'''

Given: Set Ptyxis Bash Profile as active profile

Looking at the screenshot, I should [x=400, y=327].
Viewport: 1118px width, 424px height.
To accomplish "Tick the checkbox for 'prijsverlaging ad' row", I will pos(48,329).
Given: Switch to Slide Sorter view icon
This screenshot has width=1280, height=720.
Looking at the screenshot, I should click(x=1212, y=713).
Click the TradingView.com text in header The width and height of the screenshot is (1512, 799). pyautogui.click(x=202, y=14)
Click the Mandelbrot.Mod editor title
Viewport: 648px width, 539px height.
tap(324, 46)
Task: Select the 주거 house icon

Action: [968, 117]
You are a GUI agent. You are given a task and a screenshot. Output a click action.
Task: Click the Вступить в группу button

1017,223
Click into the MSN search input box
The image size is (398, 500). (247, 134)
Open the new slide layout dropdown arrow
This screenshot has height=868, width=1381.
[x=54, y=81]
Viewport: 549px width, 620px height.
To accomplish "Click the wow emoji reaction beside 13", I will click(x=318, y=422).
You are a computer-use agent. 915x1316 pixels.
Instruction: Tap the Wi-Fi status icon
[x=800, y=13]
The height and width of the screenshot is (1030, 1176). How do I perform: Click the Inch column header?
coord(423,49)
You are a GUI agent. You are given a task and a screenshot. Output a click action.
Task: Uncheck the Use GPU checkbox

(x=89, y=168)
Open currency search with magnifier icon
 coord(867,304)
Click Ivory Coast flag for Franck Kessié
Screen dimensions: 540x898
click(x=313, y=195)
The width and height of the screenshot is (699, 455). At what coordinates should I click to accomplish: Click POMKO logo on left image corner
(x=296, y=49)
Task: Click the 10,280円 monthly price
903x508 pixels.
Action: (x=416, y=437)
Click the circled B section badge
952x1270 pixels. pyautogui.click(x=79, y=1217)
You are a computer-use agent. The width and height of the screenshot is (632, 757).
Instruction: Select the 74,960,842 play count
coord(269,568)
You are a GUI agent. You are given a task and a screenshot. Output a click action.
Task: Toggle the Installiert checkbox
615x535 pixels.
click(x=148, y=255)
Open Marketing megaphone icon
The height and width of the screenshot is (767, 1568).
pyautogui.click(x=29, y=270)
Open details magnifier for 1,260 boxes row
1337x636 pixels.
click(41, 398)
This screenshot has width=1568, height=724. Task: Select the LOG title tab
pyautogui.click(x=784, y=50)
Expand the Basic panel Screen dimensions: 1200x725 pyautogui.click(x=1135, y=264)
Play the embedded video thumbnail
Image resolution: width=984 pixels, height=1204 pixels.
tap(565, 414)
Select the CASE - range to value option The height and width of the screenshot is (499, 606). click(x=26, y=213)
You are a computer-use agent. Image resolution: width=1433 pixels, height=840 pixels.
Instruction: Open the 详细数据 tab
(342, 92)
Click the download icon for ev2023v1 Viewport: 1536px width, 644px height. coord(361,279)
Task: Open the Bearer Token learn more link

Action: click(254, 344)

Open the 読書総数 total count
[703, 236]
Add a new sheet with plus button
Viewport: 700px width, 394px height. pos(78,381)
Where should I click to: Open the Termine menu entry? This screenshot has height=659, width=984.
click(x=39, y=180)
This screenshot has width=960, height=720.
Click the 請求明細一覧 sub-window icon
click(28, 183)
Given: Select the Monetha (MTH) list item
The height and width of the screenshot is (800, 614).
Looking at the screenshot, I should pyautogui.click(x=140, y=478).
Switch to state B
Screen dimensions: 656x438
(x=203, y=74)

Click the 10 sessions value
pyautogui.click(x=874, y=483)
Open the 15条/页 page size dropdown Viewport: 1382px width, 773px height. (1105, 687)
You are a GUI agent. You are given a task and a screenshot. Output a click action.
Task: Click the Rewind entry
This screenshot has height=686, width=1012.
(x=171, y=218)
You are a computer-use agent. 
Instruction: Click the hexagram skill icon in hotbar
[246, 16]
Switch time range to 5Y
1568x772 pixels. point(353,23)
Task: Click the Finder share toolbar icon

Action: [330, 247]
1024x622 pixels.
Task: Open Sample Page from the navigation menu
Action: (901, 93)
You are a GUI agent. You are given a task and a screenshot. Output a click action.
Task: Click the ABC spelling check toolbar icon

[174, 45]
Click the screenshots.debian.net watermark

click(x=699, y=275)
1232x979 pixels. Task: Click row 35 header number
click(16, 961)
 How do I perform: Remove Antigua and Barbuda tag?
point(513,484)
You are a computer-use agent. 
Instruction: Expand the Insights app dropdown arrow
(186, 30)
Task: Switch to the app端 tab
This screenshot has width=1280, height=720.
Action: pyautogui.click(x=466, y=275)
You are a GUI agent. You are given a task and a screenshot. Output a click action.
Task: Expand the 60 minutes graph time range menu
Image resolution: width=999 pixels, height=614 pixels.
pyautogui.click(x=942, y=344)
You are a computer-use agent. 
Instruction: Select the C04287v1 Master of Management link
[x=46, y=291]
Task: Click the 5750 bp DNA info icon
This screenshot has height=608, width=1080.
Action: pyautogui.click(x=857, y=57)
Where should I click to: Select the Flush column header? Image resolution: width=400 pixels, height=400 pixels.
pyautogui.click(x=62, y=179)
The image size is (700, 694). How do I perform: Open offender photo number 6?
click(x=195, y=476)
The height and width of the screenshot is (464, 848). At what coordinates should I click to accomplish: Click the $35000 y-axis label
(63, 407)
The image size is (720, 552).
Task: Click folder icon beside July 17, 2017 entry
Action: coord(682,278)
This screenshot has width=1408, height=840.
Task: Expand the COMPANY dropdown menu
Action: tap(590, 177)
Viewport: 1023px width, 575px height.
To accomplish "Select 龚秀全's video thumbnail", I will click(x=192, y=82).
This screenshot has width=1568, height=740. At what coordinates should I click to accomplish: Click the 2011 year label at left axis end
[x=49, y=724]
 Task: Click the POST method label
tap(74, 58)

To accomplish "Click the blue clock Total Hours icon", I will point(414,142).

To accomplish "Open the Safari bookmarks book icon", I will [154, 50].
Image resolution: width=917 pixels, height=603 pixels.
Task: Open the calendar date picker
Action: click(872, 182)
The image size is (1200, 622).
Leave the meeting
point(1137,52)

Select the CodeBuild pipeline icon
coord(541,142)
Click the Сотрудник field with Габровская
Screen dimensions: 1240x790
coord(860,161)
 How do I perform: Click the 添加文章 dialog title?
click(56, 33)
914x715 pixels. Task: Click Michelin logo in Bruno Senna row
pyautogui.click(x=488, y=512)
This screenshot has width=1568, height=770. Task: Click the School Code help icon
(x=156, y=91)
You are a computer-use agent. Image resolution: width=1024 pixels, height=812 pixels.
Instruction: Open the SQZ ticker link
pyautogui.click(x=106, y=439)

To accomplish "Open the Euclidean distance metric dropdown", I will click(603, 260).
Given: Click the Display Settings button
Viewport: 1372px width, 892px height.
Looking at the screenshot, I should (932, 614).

'''

*TASK TO COMPLETE*: All of the records above should be transcribed exactly.

*WRITTEN RESPONSE*:
Given: Set Ptyxis Bash Profile as active profile

Looking at the screenshot, I should [x=400, y=327].
Viewport: 1118px width, 424px height.
To accomplish "Tick the checkbox for 'prijsverlaging ad' row", I will pos(48,329).
Given: Switch to Slide Sorter view icon
This screenshot has width=1280, height=720.
Looking at the screenshot, I should click(x=1212, y=713).
Click the TradingView.com text in header The width and height of the screenshot is (1512, 799). pyautogui.click(x=202, y=14)
Click the Mandelbrot.Mod editor title
Viewport: 648px width, 539px height.
tap(324, 46)
Task: Select the 주거 house icon

Action: [968, 117]
You are a GUI agent. You are given a task and a screenshot. Output a click action.
Task: Click the Вступить в группу button

1017,223
Click into the MSN search input box
The image size is (398, 500). (247, 134)
Open the new slide layout dropdown arrow
This screenshot has height=868, width=1381.
[x=54, y=81]
Viewport: 549px width, 620px height.
To accomplish "Click the wow emoji reaction beside 13", I will click(x=318, y=422).
You are a computer-use agent. 915x1316 pixels.
Instruction: Tap the Wi-Fi status icon
[x=800, y=13]
The height and width of the screenshot is (1030, 1176). How do I perform: Click the Inch column header?
coord(423,49)
You are a GUI agent. You are given a task and a screenshot. Output a click action.
Task: Uncheck the Use GPU checkbox

(x=89, y=168)
Open currency search with magnifier icon
 coord(867,304)
Click Ivory Coast flag for Franck Kessié
Screen dimensions: 540x898
click(x=313, y=195)
The width and height of the screenshot is (699, 455). At what coordinates should I click to accomplish: Click POMKO logo on left image corner
(x=296, y=49)
Task: Click the 10,280円 monthly price
903x508 pixels.
Action: (x=416, y=437)
Click the circled B section badge
952x1270 pixels. pyautogui.click(x=79, y=1217)
You are a computer-use agent. The width and height of the screenshot is (632, 757).
Instruction: Select the 74,960,842 play count
coord(269,568)
You are a GUI agent. You are given a task and a screenshot. Output a click action.
Task: Toggle the Installiert checkbox
615x535 pixels.
click(x=148, y=255)
Open Marketing megaphone icon
The height and width of the screenshot is (767, 1568).
pyautogui.click(x=29, y=270)
Open details magnifier for 1,260 boxes row
1337x636 pixels.
click(41, 398)
This screenshot has width=1568, height=724. Task: Select the LOG title tab
pyautogui.click(x=784, y=50)
Expand the Basic panel Screen dimensions: 1200x725 pyautogui.click(x=1135, y=264)
Play the embedded video thumbnail
Image resolution: width=984 pixels, height=1204 pixels.
tap(565, 414)
Select the CASE - range to value option The height and width of the screenshot is (499, 606). click(x=26, y=213)
You are a computer-use agent. Image resolution: width=1433 pixels, height=840 pixels.
Instruction: Open the 详细数据 tab
(342, 92)
Click the download icon for ev2023v1 Viewport: 1536px width, 644px height. coord(361,279)
Task: Open the Bearer Token learn more link

Action: click(254, 344)

Open the 読書総数 total count
[703, 236]
Add a new sheet with plus button
Viewport: 700px width, 394px height. pos(78,381)
Where should I click to: Open the Termine menu entry? This screenshot has height=659, width=984.
click(x=39, y=180)
This screenshot has width=960, height=720.
Click the 請求明細一覧 sub-window icon
click(28, 183)
Given: Select the Monetha (MTH) list item
The height and width of the screenshot is (800, 614).
Looking at the screenshot, I should pyautogui.click(x=140, y=478).
Switch to state B
Screen dimensions: 656x438
(x=203, y=74)

Click the 10 sessions value
pyautogui.click(x=874, y=483)
Open the 15条/页 page size dropdown Viewport: 1382px width, 773px height. (1105, 687)
You are a GUI agent. You are given a task and a screenshot. Output a click action.
Task: Click the Rewind entry
This screenshot has height=686, width=1012.
(x=171, y=218)
You are a computer-use agent. 
Instruction: Click the hexagram skill icon in hotbar
[246, 16]
Switch time range to 5Y
1568x772 pixels. point(353,23)
Task: Click the Finder share toolbar icon

Action: [330, 247]
1024x622 pixels.
Task: Open Sample Page from the navigation menu
Action: (901, 93)
You are a GUI agent. You are given a task and a screenshot. Output a click action.
Task: Click the ABC spelling check toolbar icon

[174, 45]
Click the screenshots.debian.net watermark

click(x=699, y=275)
1232x979 pixels. Task: Click row 35 header number
click(16, 961)
 How do I perform: Remove Antigua and Barbuda tag?
point(513,484)
You are a computer-use agent. 
Instruction: Expand the Insights app dropdown arrow
(186, 30)
Task: Switch to the app端 tab
This screenshot has width=1280, height=720.
Action: pyautogui.click(x=466, y=275)
You are a GUI agent. You are given a task and a screenshot. Output a click action.
Task: Expand the 60 minutes graph time range menu
Image resolution: width=999 pixels, height=614 pixels.
pyautogui.click(x=942, y=344)
You are a computer-use agent. 
Instruction: Select the C04287v1 Master of Management link
[x=46, y=291]
Task: Click the 5750 bp DNA info icon
This screenshot has height=608, width=1080.
Action: pyautogui.click(x=857, y=57)
Where should I click to: Select the Flush column header? Image resolution: width=400 pixels, height=400 pixels.
pyautogui.click(x=62, y=179)
The image size is (700, 694). How do I perform: Open offender photo number 6?
click(x=195, y=476)
The height and width of the screenshot is (464, 848). At what coordinates should I click to accomplish: Click the $35000 y-axis label
(63, 407)
The image size is (720, 552).
Task: Click folder icon beside July 17, 2017 entry
Action: coord(682,278)
This screenshot has width=1408, height=840.
Task: Expand the COMPANY dropdown menu
Action: tap(590, 177)
Viewport: 1023px width, 575px height.
To accomplish "Select 龚秀全's video thumbnail", I will click(x=192, y=82).
This screenshot has width=1568, height=740. At what coordinates should I click to accomplish: Click the 2011 year label at left axis end
[x=49, y=724]
 Task: Click the POST method label
tap(74, 58)

To accomplish "Click the blue clock Total Hours icon", I will point(414,142).

To accomplish "Open the Safari bookmarks book icon", I will [154, 50].
Image resolution: width=917 pixels, height=603 pixels.
Task: Open the calendar date picker
Action: click(872, 182)
The image size is (1200, 622).
Leave the meeting
point(1137,52)

Select the CodeBuild pipeline icon
coord(541,142)
Click the Сотрудник field with Габровская
Screen dimensions: 1240x790
coord(860,161)
 How do I perform: Click the 添加文章 dialog title?
click(56, 33)
914x715 pixels. Task: Click Michelin logo in Bruno Senna row
pyautogui.click(x=488, y=512)
This screenshot has width=1568, height=770. Task: Click the School Code help icon
(x=156, y=91)
You are a computer-use agent. Image resolution: width=1024 pixels, height=812 pixels.
Instruction: Open the SQZ ticker link
pyautogui.click(x=106, y=439)

To accomplish "Open the Euclidean distance metric dropdown", I will click(603, 260).
Given: Click the Display Settings button
Viewport: 1372px width, 892px height.
Looking at the screenshot, I should (932, 614).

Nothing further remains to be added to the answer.